G(x) = softmax(W_g * x)          # Gating scores
TopK(G(x))                        # Select top K experts
y = sum_{i in TopK} G(x)_i * E_i(x)  # Weighted sum of expert outputs

로드 밸런싱

특정 전문가에게 토큰이 집중되는 것을 방지하기 위한 보조 손실:

L_balance = alpha * N * sum_i(f_i * P_i)

where:
  f_i = fraction of tokens routed to expert i
  P_i = average routing probability to expert i
  N = number of experts
  alpha = balance coefficient

아키텍처 다이어그램

MoE Layer 구조

                         Input Token
                              |
                              v
                    +-------------------+
                    |      Router       |
                    | (Linear + Softmax)|
                    +-------------------+
                              |
              +-------+-------+-------+-------+
              |       |       |       |       |
        [0.4] v  [0.1]v  [0.3]v  [0.2]v       |
        +-----+  +-----+  +-----+  +-----+    |
        | E_0 |  | E_1 |  | E_2 |  | E_3 |    |
        +-----+  +-----+  +-----+  +-----+    |
        (FFN)    (FFN)    (FFN)    (FFN)      |
           |        X        |        X       |
           |     (not       |     (not       |
           |   selected)    |   selected)    |
           v                v                 |
        +-----+          +-----+              |
        |0.4*y|          |0.3*y|              |
        +-----+          +-----+              |
              \          /                    |
               \        /                     |
                v      v                      |
              +---------+                     |
              |   Sum   | <-------------------+
              +---------+      (residual)
                    |
                    v
                 Output

Transformer + MoE 통합

              +---------------------------+
              |     Transformer Block     |
              |                           |
              |  +---------------------+  |
              |  |   Self-Attention    |  |
              |  +----------+----------+  |
              |             |             |
              |  +----------v----------+  |
              |  |   Layer Norm        |  |
              |  +----------+----------+  |
              |             |             |
              |  +----------v----------+  |
              |  |     MoE Layer       |  |  <-- Replace FFN
              |  |  +--------------+   |  |
              |  |  |   Router     |   |  |
              |  |  +------+-------+   |  |
              |  |         |           |  |
              |  |   [E0][E1]...[En]   |  |
              |  |     (Experts)       |  |
              |  +---------+-----------+  |
              |            |              |
              |  +---------v-----------+  |
              |  |    Layer Norm       |  |
              |  +---------------------+  |
              +---------------------------+
                        x N layers

DeepSeek MoE 구조 (Fine-grained + Shared Experts)

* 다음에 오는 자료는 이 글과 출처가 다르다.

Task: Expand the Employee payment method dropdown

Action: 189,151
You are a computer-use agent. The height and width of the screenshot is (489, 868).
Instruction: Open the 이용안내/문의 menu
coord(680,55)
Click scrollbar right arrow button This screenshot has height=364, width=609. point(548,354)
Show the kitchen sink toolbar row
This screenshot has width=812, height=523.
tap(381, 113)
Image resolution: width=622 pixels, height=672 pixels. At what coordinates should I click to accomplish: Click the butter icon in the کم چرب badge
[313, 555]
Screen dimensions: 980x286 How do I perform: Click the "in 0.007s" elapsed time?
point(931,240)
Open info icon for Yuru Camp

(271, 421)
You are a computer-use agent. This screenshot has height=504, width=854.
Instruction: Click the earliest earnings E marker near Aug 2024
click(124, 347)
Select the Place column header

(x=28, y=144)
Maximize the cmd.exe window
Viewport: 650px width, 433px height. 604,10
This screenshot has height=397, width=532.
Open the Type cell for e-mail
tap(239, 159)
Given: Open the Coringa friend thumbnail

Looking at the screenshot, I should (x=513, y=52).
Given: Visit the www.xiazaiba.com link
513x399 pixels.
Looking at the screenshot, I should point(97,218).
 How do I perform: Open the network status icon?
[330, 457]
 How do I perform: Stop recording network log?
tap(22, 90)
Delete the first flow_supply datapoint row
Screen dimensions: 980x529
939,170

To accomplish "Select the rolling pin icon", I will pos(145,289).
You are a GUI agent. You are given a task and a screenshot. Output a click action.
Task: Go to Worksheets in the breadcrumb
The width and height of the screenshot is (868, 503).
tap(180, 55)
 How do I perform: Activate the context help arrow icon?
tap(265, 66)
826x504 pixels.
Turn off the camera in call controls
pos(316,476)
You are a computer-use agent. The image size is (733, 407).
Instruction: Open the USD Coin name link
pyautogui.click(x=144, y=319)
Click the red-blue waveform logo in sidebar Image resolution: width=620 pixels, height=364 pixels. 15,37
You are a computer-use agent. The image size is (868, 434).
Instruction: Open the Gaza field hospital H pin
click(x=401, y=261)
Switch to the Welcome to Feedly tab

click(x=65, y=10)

                    Input Token
                         |
                         v
                   +-----------+
                   |   Router  |
                   +-----+-----+
                         |
         +---------------+----------------+
         |               |                |
         v               v                v
   +-----------+   +-----------+    +-----------+
   |  Shared   |   |  Routed   |    |  Routed   |
   |  Expert   |   | Expert 1  |    | Expert K  |
   | (Always   |   | (if       |    | (if       |
   |  Active)  |   | selected) |    | selected) |
   +-----------+   +-----------+    +-----------+
         |               |                |
         +---------------+----------------+
                         |
                         v
                   [Combine & Sum]
                         |
                         v
                      Output

대표 모델

모델 총 파라미터 활성 파라미터 전문가 수 활성화 수
Mixtral 8x7B 46.7B ~13B 8 2
Mixtral 8x22B 176B ~39B 8 2
DeepSeek-V2 236B 21B 160 6
DeepSeek-V3 671B 37B 256 8
Grok-1 314B ~86B 8 2
Switch Transformer 1.6T ~1.6B 2048 1
Llama 4 Scout 109B 17B 16 1
Llama 4 Maverick 400B 17B 128 1

장단점

장점

  1. 효율적 스케일링: 총 파라미터 대비 낮은 계산 비용
  2. 전문화: 각 전문가가 특정 패턴/도메인에 특화
  3. 학습 속도: Dense 모델 대비 빠른 수렴
  4. 유연한 용량: 전문가 수 조절로 용량 확장 용이

단점

  1. 메모리 사용량: 모든 전문가를 메모리에 로드 필요
  2. 로드 불균형: 특정 전문가에 토큰 집중 가능성
  3. 통신 오버헤드: 분산 학습 시 expert 간 데이터 이동
  4. 학습 불안정성: 라우터 학습이 불안정할 수 있음

코드 예시

기본 MoE Layer 구현

import torch
import torch.nn as nn
import torch.nn.functional as F

class Expert(nn.Module):
    """Single expert (typically an FFN)"""
    def __init__(self, d_model: int, d_ff: int, dropout: float = 0.1):
        super().__init__()
        self.net = nn.Sequential(
            nn.Linear(d_model, d_ff),
            nn.GELU(),
            nn.Dropout(dropout),
            nn.Linear(d_ff, d_model),
            nn.Dropout(dropout)
        )

    def forward(self, x):
        return self.net(x)


class Router(nn.Module):
    """Top-K router for selecting experts"""
    def __init__(self, d_model: int, num_experts: int, top_k: int = 2):
        super().__init__()
        self.top_k = top_k
        self.gate = nn.Linear(d_model, num_experts, bias=False)

    def forward(self, x):
        # x: (batch, seq_len, d_model)
        logits = self.gate(x)  # (batch, seq_len, num_experts)

        # Top-K selection
        top_k_logits, top_k_indices = torch.topk(logits, self.top_k, dim=-1)
        top_k_weights = F.softmax(top_k_logits, dim=-1)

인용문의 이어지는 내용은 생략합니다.